-- Opening Marker --
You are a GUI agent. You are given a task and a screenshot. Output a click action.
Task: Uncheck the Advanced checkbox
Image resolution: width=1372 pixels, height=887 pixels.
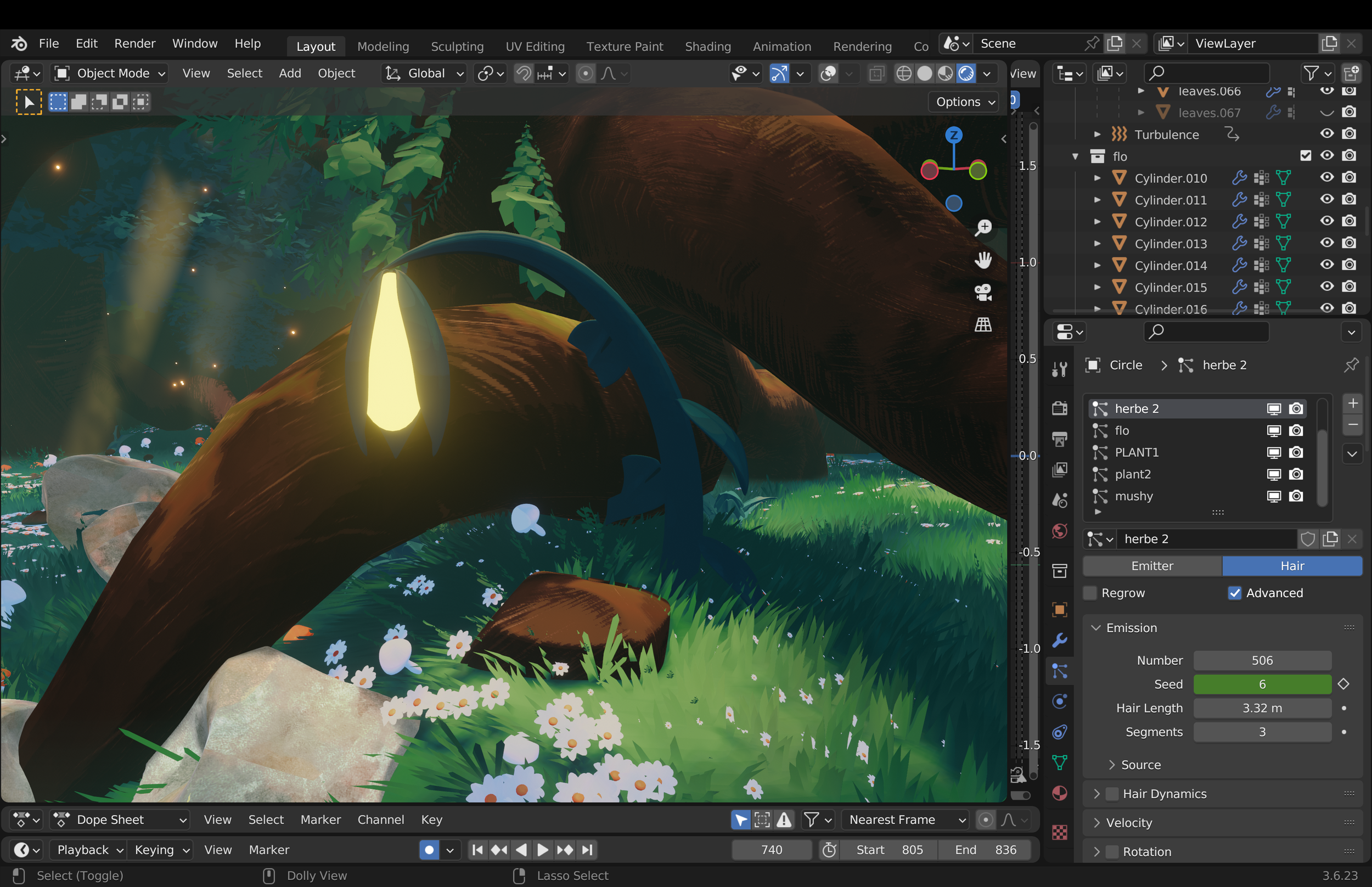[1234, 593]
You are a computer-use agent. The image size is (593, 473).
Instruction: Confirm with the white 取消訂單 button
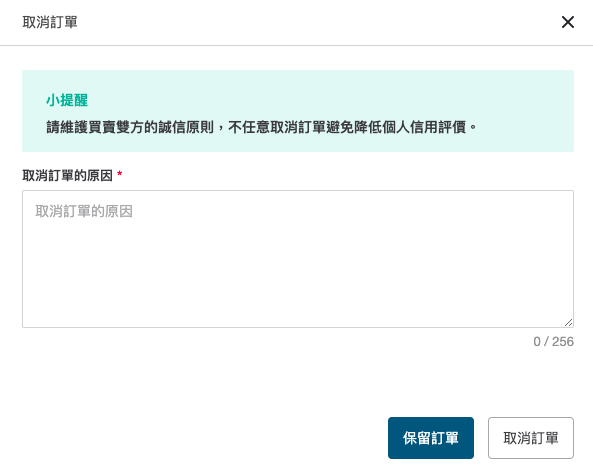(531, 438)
-- Closing Marker --
-- Opening Marker --
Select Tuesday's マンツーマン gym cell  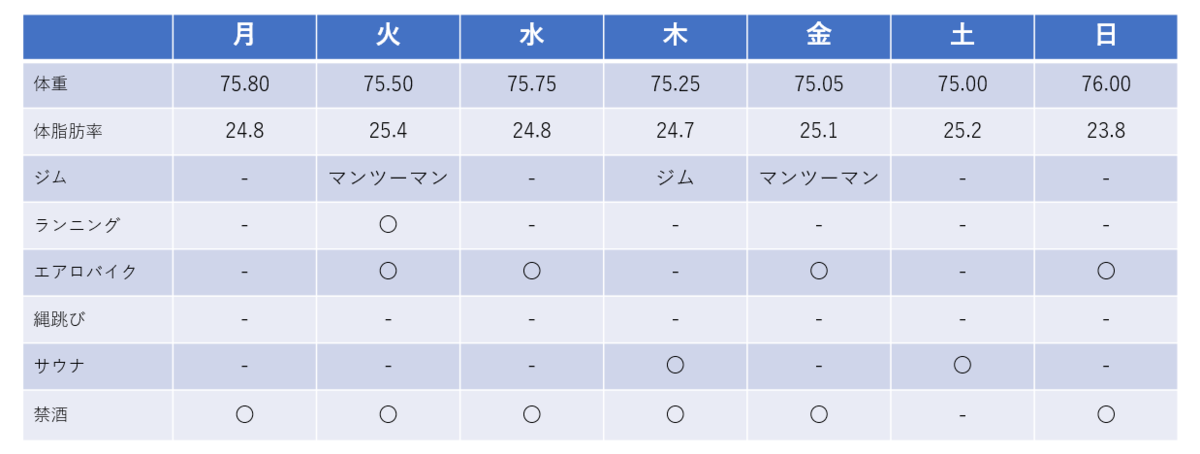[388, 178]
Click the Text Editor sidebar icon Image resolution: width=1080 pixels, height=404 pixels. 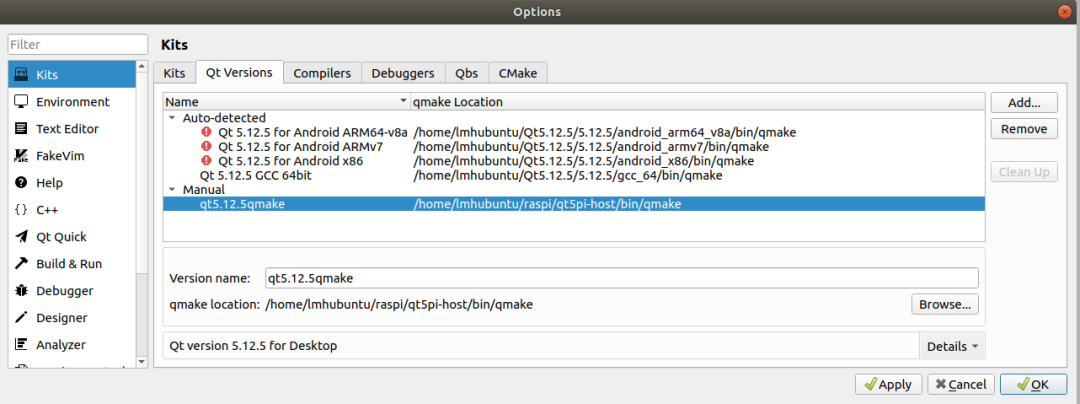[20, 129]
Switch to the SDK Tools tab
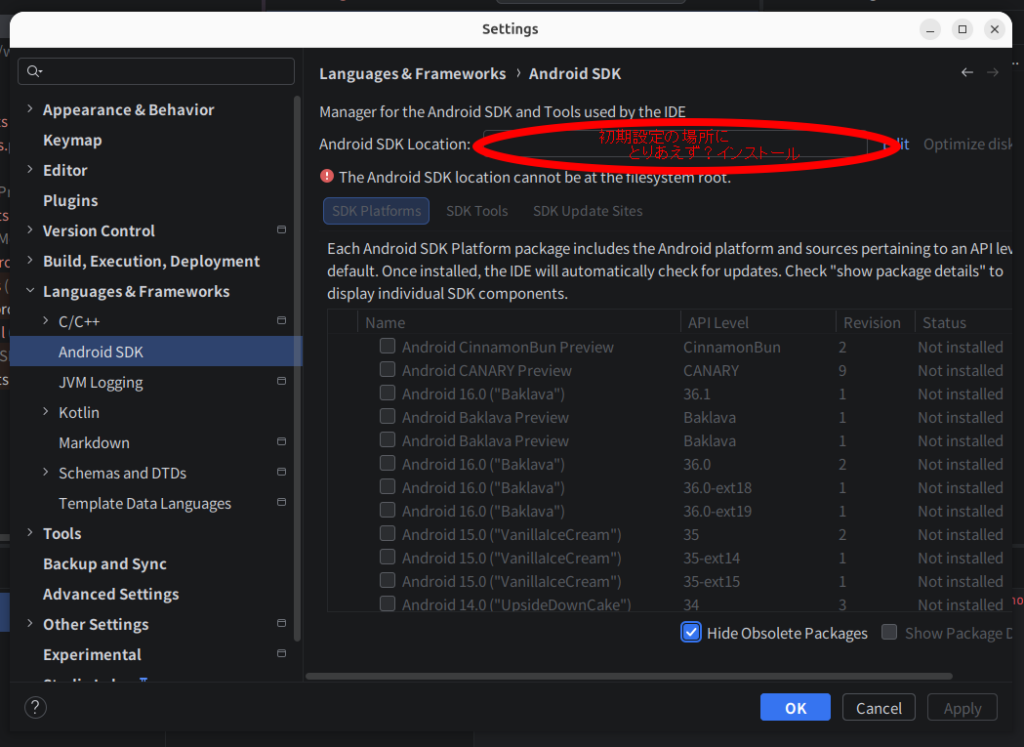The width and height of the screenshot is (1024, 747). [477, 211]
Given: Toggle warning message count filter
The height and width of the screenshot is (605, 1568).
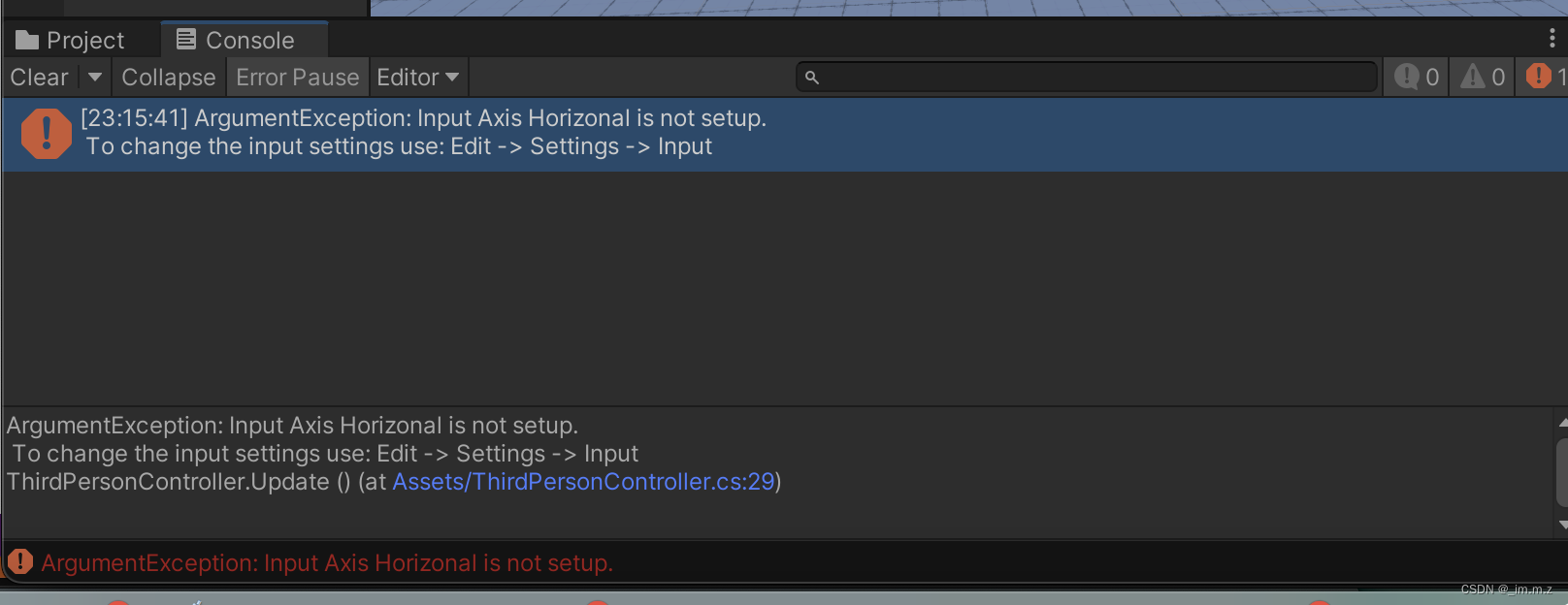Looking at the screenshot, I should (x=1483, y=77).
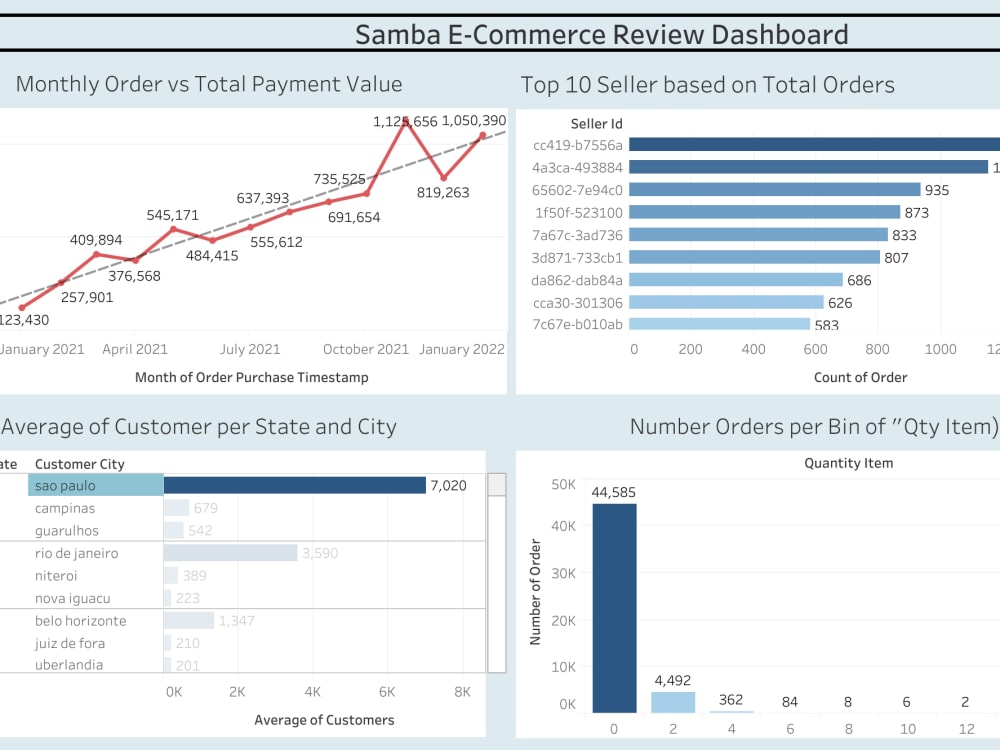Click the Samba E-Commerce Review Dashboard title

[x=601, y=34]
-- Closing Marker --
Activity ->
Scan the entries above and show each line that contains the word "agent".

Completed exercise ->
You are a GUI agent. You are given a task and a screenshot. Output a click action.
You are a computer-use agent. The image size is (593, 473).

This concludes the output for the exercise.